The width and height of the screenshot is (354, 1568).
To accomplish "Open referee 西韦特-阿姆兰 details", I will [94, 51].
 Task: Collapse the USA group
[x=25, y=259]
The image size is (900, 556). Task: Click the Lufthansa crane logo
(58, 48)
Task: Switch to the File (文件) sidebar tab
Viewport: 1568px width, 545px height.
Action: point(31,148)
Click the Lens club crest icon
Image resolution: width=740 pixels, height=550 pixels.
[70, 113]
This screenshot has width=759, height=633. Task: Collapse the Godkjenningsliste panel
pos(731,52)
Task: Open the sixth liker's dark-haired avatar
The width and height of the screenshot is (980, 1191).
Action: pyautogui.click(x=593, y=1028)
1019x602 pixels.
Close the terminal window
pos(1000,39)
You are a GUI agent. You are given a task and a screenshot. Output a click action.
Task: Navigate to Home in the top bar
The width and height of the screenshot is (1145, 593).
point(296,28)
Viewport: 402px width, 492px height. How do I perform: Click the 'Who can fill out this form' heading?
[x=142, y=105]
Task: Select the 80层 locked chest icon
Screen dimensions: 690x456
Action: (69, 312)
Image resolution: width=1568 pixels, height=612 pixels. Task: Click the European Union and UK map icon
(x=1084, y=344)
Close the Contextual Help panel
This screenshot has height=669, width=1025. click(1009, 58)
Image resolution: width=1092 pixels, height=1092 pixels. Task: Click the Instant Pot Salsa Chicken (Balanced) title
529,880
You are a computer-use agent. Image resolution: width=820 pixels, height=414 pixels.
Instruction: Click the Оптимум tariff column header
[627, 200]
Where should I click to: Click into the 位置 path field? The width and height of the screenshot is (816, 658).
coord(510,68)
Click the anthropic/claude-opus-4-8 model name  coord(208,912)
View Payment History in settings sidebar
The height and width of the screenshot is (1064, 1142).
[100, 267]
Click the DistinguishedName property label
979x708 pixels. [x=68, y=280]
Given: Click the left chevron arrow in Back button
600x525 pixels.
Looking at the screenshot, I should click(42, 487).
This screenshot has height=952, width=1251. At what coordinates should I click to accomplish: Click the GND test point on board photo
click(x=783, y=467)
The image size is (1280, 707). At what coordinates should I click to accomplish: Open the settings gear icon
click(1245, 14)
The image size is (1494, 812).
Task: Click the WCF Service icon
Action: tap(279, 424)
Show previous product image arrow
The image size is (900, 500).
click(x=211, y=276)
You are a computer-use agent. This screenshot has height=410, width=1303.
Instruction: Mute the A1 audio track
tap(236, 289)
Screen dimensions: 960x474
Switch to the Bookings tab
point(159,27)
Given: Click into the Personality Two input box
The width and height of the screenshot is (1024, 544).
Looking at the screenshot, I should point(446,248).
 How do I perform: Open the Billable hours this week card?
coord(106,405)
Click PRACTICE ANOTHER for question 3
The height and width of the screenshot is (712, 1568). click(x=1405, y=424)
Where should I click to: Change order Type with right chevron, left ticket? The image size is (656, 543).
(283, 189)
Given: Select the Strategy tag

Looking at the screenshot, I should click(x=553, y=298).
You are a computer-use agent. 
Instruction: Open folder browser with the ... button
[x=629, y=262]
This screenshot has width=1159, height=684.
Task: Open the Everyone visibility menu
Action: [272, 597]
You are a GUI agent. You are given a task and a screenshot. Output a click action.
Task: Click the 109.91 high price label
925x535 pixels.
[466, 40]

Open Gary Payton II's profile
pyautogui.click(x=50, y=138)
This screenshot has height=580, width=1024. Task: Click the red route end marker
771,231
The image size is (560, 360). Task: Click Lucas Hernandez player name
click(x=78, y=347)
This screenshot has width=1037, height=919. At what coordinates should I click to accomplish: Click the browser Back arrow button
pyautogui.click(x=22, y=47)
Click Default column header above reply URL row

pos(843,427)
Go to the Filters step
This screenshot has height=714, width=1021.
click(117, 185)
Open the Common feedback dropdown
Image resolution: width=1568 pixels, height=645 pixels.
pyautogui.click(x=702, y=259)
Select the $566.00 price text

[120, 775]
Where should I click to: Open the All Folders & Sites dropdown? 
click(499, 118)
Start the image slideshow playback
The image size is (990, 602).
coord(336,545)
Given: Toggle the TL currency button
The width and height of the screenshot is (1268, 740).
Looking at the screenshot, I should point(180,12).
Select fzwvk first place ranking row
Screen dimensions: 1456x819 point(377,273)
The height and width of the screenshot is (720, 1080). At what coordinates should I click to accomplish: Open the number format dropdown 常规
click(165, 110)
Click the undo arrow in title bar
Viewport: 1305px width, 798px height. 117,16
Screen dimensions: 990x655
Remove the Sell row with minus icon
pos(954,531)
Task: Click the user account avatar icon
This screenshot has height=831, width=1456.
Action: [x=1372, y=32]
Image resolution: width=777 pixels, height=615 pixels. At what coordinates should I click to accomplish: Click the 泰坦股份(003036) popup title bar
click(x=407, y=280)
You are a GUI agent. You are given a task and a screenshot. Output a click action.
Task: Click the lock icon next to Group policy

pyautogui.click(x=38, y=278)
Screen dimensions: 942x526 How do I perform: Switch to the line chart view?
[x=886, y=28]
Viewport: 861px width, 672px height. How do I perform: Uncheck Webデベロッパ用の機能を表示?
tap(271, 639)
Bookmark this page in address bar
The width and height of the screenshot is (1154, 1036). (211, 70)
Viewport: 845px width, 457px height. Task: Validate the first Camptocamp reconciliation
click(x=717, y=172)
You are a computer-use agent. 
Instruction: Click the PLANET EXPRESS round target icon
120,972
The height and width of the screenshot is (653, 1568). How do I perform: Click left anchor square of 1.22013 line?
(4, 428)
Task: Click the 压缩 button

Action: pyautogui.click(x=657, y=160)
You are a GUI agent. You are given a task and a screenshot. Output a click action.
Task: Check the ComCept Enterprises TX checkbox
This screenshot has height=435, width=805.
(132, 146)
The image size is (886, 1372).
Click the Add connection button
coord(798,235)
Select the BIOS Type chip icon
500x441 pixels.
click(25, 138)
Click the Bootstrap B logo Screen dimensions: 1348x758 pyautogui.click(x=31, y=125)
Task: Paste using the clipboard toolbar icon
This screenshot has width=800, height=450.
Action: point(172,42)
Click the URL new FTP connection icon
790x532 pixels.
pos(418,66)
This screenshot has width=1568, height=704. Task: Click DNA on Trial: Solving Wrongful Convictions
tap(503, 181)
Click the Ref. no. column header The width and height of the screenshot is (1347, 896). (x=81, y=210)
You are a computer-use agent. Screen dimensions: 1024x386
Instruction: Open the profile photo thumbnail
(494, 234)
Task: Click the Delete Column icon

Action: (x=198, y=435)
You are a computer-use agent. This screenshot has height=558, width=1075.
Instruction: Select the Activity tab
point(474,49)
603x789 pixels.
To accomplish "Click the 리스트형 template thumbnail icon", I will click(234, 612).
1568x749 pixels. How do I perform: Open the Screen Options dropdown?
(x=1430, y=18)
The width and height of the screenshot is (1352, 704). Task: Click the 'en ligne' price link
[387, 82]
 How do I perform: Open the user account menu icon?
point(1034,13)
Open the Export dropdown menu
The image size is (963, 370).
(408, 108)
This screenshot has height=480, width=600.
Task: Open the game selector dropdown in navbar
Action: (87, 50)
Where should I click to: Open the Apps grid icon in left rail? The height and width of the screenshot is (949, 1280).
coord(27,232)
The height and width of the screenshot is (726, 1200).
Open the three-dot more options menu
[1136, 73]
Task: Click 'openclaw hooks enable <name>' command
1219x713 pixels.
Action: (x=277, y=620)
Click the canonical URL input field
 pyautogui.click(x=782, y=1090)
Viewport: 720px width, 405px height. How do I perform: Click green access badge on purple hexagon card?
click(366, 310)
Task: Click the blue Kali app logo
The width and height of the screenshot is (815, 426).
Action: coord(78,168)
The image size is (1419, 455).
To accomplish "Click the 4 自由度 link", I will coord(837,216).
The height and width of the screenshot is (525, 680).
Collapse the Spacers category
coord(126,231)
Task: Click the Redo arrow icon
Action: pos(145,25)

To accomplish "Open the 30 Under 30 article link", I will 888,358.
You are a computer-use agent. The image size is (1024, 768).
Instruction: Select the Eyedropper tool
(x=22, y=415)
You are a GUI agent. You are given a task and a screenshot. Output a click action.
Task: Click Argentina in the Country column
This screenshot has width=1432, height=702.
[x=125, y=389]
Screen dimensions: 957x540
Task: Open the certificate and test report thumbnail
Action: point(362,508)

-- Assignment --
Copy each line from the entries above that has the word "avatar" in it.

-- Response to the exercise --
Task: Open the sixth liker's dark-haired avatar
Task: Click the user account avatar icon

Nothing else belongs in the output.